Goldsworthy I believe had a bit of a Derek Sanderson-style of womanizing if I recall. Could have easily picked something up along the way. But yeah, still young.

The funny thing is, this team wasn't old in 1972. It wasn't young, it was just normal. Johnston, who never played but was a back up for a game or two is the oldest like you said. But there weren't a lot of guys north of 30 on this team. Plenty in their late 20s, and 30 years old, like Phil Esposito, but I think after Johnston it was Frank Mahovlich who was the next oldest at 34 at the time.
 
Goldsworthy I believe had a bit of a Derek Sanderson-style of womanizing if I recall. Could have easily picked something up along the way. But yeah, still young.

Maybe it's just my Vancouver blood, but I have always felt the most for BG. So glad to seem him on the bench fist pumping after Henderson scored.

I thought of him when I heard some quote from - I think - Tony Esposito, or someone who said that the Summit Series changed some players permanently. Whoever said it used the plural. Made me wonder, who are the likely candidates? BG's name came up in my own mind.
 
Maybe it's just my Vancouver blood, but I have always felt the most for BG. So glad to seem him on the bench fist pumping after Henderson scored.

I thought of him when I heard some quote from - I think - Tony Esposito, or someone who said that the Summit Series changed some players permanently. Whoever said it used the plural. Made me wonder, who are the likely candidates? BG's name came up in my own mind.

The Vancouver crowd in general wasn't fair with the team. 50 years later it still isn't forgotten how they booed the team off the ice. And even when they were first introduced on the ice where was a bit of jeering. I get it, you feel betrayed that these guys aren't giving their "all". But they were, they just weren't a team yet, and the Soviets were, and they were darn good. Still love the Esposito speech to this day.
══════════
WHAT THIS TASK INVOLVES — From the hockey discussion, output the passage that begins at the words "The funny thing" and stops after "at the time.", copied with no changes. Rely on the hockey discussion alone.
══════════
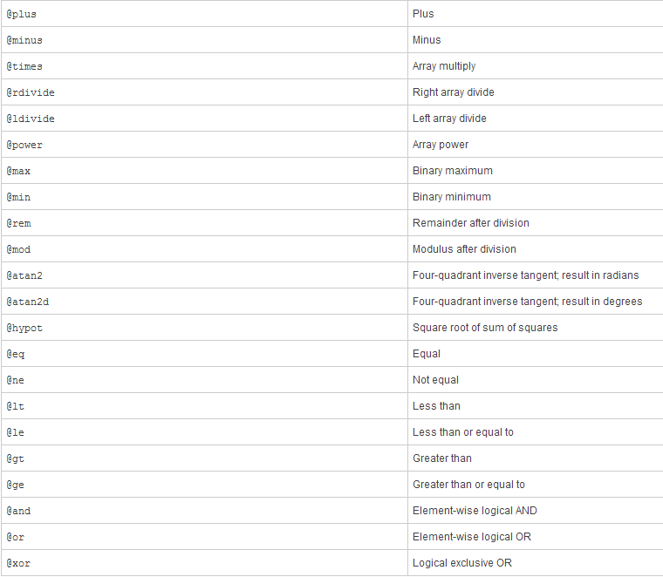Select the @minus table cell
The width and height of the screenshot is (663, 577).
tap(205, 40)
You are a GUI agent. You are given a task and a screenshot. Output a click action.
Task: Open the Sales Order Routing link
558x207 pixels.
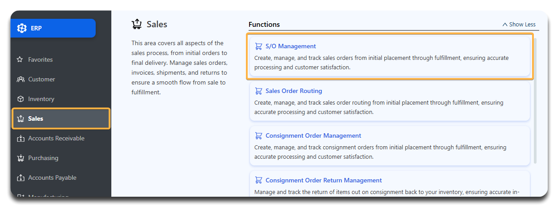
══════════
OUTPUT OF THE EXERCISE —
The funny thing is, this team wasn't old in 1972. It wasn't young, it was just normal. Johnston, who never played but was a back up for a game or two is the oldest like you said. But there weren't a lot of guys north of 30 on this team. Plenty in their late 20s, and 30 years old, like Phil Esposito, but I think after Johnston it was Frank Mahovlich who was the next oldest at 34 at the time.